Old

27/07/21

Cineworld

M. Night Shymalan. There, I’ve uttered the forbidden name.

Mister Night Shymalan is something of an enigma to me. Most people know of his trajectory, making a spectacular debut in 1999 with The Sixth Sense and then working his way steadily downwards ever since. There have been a lot of films over the intervening years, from the halfway-decent to the downright unwatchable. Lady in the Water? The Happening? After Earth? I had reached the point where I vowed I’d never watch another one.

And then I started hearing good things about Old. ‘A surprising return to form.’ That kind of thing. Hmm. Could that be right? So, inevitably, here I am, back at the cinema, giving him one more chance to surprise me.

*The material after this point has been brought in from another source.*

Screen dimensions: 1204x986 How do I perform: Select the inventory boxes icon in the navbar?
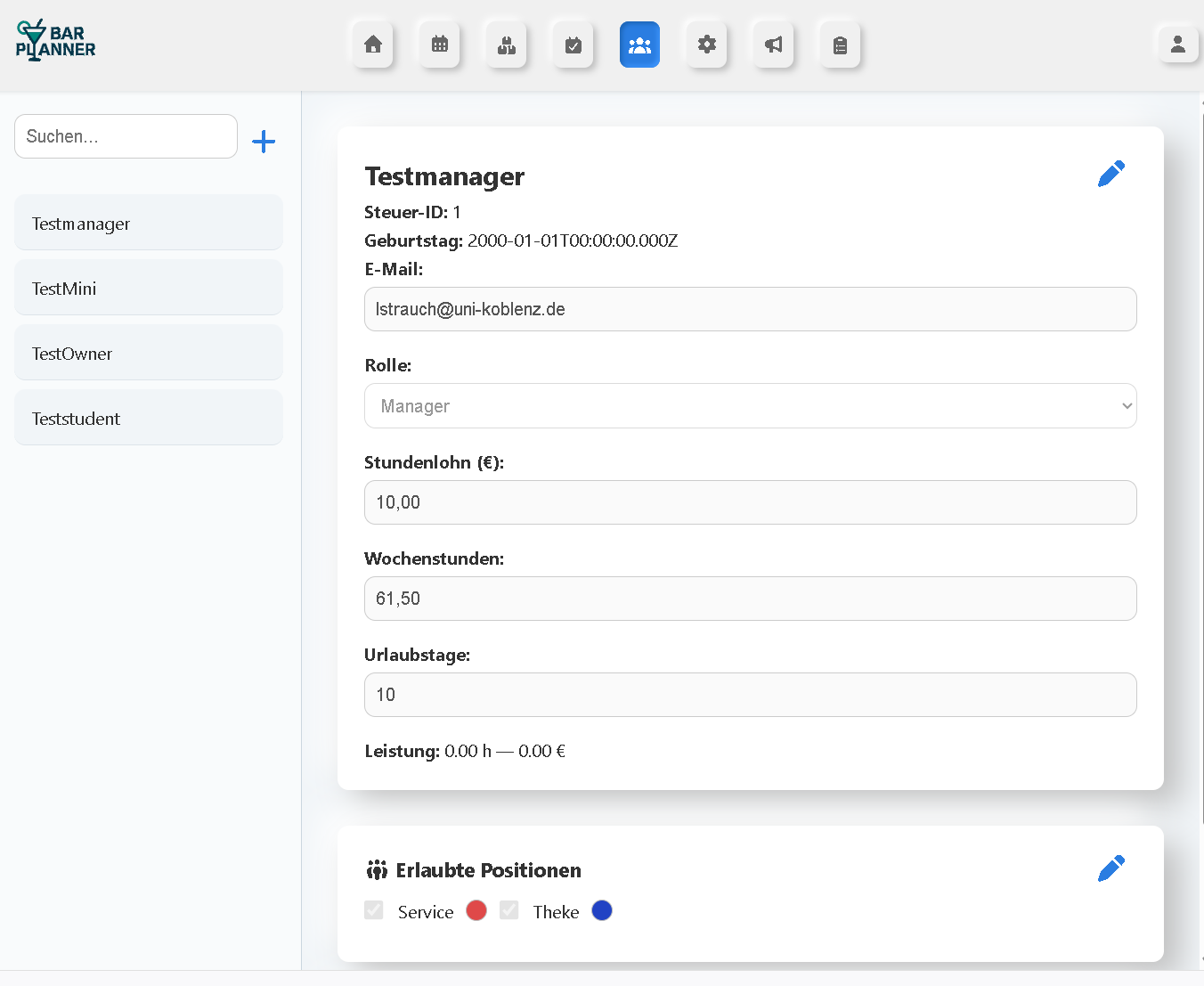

To be fair this is one of his better efforts, though a five star review in the Guardian seems wildly over-enthusiastic. This sub-Twilight Zone story is all about a bunch of people experiencing the holiday from hell. (We’ve all been there.) Guy (Gael Garcia Bernal) and his wife Prisca (Vicky Krips) have been going through a bad patch, possibly because she’s discovered she has an inoperable tumour, so they’ve gathered up their kids and headed off to a fancy beach resort in search of a little quality time. The resort manager (Gustaf Hammarsten) tells the family about a ‘special’ beach they might like to visit, a place where they won’t feel so crowded, so the following day they climb aboard a mini bus and head for it. (Sadly they fail to notice that the bus is being driven by M. Night Shymalan, which should perhaps have been a warning.)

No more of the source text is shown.